** Opening Recorded information block **

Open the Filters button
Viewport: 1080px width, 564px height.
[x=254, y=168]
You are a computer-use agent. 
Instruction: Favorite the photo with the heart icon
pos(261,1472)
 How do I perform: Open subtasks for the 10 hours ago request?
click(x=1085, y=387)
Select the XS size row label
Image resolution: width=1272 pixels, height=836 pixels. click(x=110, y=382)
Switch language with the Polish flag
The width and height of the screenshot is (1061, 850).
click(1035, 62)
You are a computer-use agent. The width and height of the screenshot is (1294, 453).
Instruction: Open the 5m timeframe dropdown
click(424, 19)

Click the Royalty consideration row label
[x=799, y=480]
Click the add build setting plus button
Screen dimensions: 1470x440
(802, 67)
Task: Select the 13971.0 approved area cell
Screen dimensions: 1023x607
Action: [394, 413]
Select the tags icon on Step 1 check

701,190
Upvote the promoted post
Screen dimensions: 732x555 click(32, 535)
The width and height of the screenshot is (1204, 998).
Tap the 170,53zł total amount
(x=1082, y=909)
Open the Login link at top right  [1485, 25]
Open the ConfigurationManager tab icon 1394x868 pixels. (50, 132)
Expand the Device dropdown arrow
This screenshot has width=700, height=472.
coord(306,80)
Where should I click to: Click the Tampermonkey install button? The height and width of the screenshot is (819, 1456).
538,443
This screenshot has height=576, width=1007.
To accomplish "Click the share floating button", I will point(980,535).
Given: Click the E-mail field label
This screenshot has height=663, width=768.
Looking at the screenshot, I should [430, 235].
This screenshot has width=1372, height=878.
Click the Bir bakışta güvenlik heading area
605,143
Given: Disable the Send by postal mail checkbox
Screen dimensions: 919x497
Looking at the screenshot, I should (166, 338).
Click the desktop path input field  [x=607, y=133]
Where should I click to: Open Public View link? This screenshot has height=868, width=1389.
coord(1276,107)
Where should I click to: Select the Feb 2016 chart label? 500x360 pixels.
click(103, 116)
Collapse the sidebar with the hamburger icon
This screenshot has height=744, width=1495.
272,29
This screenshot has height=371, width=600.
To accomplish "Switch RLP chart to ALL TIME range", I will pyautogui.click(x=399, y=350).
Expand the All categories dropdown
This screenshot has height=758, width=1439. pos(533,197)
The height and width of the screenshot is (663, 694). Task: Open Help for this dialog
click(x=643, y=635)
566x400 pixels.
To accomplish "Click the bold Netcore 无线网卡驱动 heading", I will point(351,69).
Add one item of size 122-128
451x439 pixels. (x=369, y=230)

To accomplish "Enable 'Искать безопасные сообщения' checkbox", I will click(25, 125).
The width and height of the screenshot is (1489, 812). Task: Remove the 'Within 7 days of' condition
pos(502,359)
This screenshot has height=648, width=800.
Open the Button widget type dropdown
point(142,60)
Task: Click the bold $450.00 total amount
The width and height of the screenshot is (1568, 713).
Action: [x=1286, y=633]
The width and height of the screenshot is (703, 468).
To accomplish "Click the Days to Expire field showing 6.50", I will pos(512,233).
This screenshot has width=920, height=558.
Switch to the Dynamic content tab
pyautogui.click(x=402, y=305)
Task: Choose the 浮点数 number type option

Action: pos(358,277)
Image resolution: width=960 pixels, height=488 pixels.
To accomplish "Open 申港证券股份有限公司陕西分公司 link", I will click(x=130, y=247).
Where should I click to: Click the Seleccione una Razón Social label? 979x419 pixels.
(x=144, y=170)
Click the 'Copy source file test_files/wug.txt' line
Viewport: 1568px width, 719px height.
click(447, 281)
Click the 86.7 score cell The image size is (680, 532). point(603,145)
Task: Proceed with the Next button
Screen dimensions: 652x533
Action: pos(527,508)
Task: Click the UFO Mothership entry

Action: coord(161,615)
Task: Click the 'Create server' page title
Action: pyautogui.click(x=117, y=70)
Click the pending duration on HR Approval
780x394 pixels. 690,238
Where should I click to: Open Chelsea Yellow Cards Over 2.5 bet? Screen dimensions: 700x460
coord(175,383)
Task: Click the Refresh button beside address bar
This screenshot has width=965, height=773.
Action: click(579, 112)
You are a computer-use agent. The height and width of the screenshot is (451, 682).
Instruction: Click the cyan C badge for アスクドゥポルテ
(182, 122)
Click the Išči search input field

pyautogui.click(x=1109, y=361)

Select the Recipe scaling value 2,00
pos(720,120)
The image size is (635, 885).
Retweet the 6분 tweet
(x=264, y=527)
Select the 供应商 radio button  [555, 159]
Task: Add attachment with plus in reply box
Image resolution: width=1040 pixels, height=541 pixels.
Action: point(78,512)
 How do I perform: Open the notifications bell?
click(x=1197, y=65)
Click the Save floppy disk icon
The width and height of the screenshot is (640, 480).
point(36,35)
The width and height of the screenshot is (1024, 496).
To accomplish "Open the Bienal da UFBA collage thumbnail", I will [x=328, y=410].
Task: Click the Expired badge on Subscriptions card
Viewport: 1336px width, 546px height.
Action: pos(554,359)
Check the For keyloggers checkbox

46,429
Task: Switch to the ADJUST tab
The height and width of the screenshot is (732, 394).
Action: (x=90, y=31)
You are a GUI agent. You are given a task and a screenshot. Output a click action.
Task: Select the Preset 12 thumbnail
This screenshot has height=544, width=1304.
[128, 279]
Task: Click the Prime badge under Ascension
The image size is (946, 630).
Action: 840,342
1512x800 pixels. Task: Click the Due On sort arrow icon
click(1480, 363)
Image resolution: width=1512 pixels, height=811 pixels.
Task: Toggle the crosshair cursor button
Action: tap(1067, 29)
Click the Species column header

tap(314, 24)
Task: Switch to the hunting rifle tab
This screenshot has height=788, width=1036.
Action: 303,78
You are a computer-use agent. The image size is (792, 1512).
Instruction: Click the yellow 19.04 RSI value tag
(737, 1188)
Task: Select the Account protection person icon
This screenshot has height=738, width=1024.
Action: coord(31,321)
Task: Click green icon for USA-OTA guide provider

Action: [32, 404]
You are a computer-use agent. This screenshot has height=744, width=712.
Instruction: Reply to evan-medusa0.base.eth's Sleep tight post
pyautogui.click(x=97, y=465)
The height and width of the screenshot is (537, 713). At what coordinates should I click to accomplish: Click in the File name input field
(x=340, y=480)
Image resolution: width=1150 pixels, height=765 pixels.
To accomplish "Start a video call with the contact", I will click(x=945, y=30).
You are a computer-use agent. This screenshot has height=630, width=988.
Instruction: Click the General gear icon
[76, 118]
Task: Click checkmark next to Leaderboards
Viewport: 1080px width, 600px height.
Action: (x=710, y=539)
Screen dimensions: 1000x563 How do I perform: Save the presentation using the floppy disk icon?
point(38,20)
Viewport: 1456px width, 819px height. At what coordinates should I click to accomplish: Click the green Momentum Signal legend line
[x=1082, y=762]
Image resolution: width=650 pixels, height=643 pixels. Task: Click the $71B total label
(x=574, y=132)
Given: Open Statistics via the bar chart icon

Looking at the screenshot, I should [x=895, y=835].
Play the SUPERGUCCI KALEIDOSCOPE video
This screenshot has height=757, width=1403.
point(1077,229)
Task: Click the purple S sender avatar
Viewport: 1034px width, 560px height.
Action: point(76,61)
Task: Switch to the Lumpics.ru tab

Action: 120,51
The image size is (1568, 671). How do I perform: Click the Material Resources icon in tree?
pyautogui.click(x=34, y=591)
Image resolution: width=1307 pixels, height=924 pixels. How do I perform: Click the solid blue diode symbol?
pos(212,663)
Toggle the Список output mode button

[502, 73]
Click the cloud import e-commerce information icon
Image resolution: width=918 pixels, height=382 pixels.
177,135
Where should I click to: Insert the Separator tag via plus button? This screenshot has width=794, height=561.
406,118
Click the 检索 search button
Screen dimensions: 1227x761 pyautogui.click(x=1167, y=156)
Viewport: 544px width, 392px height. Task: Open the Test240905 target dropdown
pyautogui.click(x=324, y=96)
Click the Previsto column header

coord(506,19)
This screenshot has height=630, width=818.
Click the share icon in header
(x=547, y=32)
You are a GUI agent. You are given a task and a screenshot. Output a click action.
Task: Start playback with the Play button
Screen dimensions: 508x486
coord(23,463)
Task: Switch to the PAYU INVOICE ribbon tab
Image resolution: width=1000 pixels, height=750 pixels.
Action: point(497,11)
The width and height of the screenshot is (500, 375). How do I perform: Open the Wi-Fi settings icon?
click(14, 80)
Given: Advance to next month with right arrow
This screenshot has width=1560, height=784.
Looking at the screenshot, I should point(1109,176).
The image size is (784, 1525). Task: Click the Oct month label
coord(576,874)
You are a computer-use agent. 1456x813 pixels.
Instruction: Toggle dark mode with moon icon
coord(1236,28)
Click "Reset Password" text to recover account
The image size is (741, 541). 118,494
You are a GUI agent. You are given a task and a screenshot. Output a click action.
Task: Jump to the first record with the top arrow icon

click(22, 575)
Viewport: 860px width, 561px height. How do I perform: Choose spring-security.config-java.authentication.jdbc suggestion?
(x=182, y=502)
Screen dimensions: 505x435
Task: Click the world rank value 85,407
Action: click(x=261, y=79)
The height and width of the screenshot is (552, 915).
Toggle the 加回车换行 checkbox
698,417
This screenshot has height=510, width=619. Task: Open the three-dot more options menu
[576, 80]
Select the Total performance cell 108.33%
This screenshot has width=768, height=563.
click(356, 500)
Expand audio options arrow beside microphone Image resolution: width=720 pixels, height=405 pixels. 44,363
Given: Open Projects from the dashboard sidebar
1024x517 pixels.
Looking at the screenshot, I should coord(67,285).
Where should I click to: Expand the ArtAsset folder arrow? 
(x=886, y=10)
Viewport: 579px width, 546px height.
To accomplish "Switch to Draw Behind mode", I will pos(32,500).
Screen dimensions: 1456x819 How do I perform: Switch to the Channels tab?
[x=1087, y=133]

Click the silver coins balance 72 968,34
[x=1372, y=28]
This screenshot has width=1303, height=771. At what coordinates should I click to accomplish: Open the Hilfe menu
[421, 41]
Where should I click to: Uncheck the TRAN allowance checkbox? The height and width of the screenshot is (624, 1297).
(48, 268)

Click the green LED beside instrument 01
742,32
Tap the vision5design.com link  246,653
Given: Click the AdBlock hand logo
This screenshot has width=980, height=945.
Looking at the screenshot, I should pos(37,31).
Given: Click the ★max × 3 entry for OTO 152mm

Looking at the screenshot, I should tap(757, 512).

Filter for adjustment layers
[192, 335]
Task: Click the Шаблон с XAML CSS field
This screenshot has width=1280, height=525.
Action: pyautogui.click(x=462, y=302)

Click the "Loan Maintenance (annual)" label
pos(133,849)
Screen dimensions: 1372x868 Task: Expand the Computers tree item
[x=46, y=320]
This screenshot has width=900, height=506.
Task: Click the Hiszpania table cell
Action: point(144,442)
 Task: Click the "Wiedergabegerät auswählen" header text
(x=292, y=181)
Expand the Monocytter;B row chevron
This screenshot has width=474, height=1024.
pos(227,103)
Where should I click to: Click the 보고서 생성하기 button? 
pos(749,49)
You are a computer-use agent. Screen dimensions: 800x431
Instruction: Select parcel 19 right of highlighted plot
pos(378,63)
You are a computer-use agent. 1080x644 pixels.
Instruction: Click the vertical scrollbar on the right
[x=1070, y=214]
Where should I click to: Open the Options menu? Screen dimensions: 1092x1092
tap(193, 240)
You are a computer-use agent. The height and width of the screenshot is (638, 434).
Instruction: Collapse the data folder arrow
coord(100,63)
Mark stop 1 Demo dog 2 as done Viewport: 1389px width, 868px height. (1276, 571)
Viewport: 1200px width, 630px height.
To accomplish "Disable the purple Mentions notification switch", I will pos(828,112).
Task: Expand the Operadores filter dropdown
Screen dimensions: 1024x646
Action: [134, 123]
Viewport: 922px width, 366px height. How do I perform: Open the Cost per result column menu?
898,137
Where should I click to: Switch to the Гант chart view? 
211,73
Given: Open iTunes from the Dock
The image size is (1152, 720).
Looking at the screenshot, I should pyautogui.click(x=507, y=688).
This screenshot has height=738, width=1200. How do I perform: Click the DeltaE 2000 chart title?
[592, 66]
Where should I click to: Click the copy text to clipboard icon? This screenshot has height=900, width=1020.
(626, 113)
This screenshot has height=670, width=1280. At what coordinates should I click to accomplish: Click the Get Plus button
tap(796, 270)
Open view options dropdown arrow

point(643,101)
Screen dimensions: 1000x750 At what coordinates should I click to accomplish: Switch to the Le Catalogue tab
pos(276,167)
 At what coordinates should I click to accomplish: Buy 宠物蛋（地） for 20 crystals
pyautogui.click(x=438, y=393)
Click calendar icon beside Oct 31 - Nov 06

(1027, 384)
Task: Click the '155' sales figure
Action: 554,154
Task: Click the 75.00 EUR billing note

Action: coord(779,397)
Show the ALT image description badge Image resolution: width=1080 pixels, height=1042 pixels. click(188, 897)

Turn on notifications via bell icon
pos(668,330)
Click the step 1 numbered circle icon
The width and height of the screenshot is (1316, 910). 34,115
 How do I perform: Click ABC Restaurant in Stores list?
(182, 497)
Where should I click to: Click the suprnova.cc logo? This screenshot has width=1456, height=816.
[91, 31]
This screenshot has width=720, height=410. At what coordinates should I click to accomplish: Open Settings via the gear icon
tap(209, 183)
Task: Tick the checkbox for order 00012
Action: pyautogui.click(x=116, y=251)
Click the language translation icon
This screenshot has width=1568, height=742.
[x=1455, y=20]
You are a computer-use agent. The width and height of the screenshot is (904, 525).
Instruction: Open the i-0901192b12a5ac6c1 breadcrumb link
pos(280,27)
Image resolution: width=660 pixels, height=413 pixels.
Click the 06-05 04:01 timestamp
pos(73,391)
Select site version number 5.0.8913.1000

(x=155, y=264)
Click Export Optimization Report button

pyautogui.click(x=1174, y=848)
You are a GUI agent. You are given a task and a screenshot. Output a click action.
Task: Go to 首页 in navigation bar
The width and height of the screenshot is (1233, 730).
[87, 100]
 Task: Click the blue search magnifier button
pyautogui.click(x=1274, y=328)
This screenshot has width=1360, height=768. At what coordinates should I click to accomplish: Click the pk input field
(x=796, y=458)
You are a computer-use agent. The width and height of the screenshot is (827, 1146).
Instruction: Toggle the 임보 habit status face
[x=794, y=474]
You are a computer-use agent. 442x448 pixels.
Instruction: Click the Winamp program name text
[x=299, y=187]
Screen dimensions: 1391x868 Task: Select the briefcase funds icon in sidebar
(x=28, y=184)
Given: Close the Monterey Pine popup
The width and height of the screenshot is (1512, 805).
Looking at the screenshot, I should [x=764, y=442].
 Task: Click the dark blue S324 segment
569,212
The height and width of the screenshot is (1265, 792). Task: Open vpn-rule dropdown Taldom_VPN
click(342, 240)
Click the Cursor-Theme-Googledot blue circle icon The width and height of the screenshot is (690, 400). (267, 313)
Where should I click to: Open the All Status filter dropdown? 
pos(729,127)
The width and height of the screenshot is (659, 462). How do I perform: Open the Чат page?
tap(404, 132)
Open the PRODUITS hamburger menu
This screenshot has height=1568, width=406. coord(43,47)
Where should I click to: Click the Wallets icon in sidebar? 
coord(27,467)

** Closing Recorded information block **

Task objective
In the records above, the line with "Task: Select the Preset 12 thumbnail" marks the start and the line with "has height=744, width=712." marks the end; copy that stretch exactly, both lines included, and nothing else.

Exercise answer
Task: Select the Preset 12 thumbnail
This screenshot has height=544, width=1304.
[128, 279]
Task: Click the Prime badge under Ascension
The image size is (946, 630).
Action: 840,342
1512x800 pixels. Task: Click the Due On sort arrow icon
click(1480, 363)
Image resolution: width=1512 pixels, height=811 pixels.
Task: Toggle the crosshair cursor button
Action: tap(1067, 29)
Click the Species column header

tap(314, 24)
Task: Switch to the hunting rifle tab
This screenshot has height=788, width=1036.
Action: 303,78
You are a computer-use agent. The image size is (792, 1512).
Instruction: Click the yellow 19.04 RSI value tag
(737, 1188)
Task: Select the Account protection person icon
This screenshot has height=738, width=1024.
Action: coord(31,321)
Task: Click green icon for USA-OTA guide provider

Action: [32, 404]
You are a computer-use agent. This screenshot has height=744, width=712.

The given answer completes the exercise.